Shapley-Based Visualization for Prediction Analysis

### Description  
Currently, Shapash allows us to visualize model predictions and errors using the **True values vs. Predicted values** plot. This is available as a **scatter plot** for regression problems and a **violin plot** (similar to a confusion matrix) for classification problems. This visualization provides an overall view of whether predictions are accurate or not and in what proportion. It also enables **picking specific cases** to further analyze them using the **local plot**.  

![Image](https://github.com/user-attachments/assets/c84cd0e4-a4d8-472d-bd12-02d38db85867)

![Image](https://github.com/user-attachments/assets/9b90bcff-d699-49c3-b842-57dafae486d4)

![Image](https://github.com/user-attachments/assets/0a9548dc-c9dd-4867-8d8a-34eba9d97314)

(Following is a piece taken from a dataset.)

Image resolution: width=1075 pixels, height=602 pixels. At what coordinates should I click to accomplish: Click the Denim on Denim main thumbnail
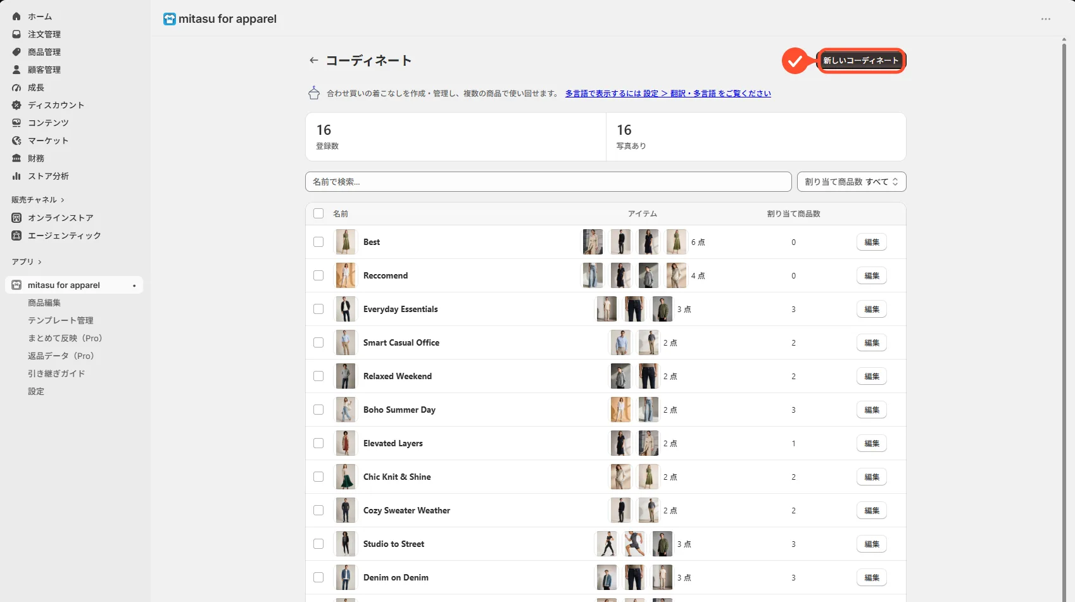(x=346, y=577)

However, this approach focuses solely on whether a prediction is correct or incorrect based on the target variable. It does not consider **why** a prediction is well-estimated or misestimated. Two well-predicted individuals may be correctly classified for entirely different reasons.  

### Feature Proposal  
We propose a **new visualization** based on **Shapley values** to better understand why certain predictions are accurate or not. The idea is to project **Shapley values** of each instance into a **2D space**, allowing for a **more interpretable visualization** of how different factors influence predictions.  

This visualization would include:  
1. **Shapley Projection Plot**  
   - Each instance is projected into a 2D space (UMAP) based on its Shapley values.  
   - Points are colored based on their **prediction** (for regression) or **probability score** (for classification).  
   - A similar plot is created using **true values** instead of predictions.  

2. **Error-Based Shapley Projection Plot**  
   - A variation of the same plot but colored based on **prediction error**, enabling users to identify areas where the model struggles the most.  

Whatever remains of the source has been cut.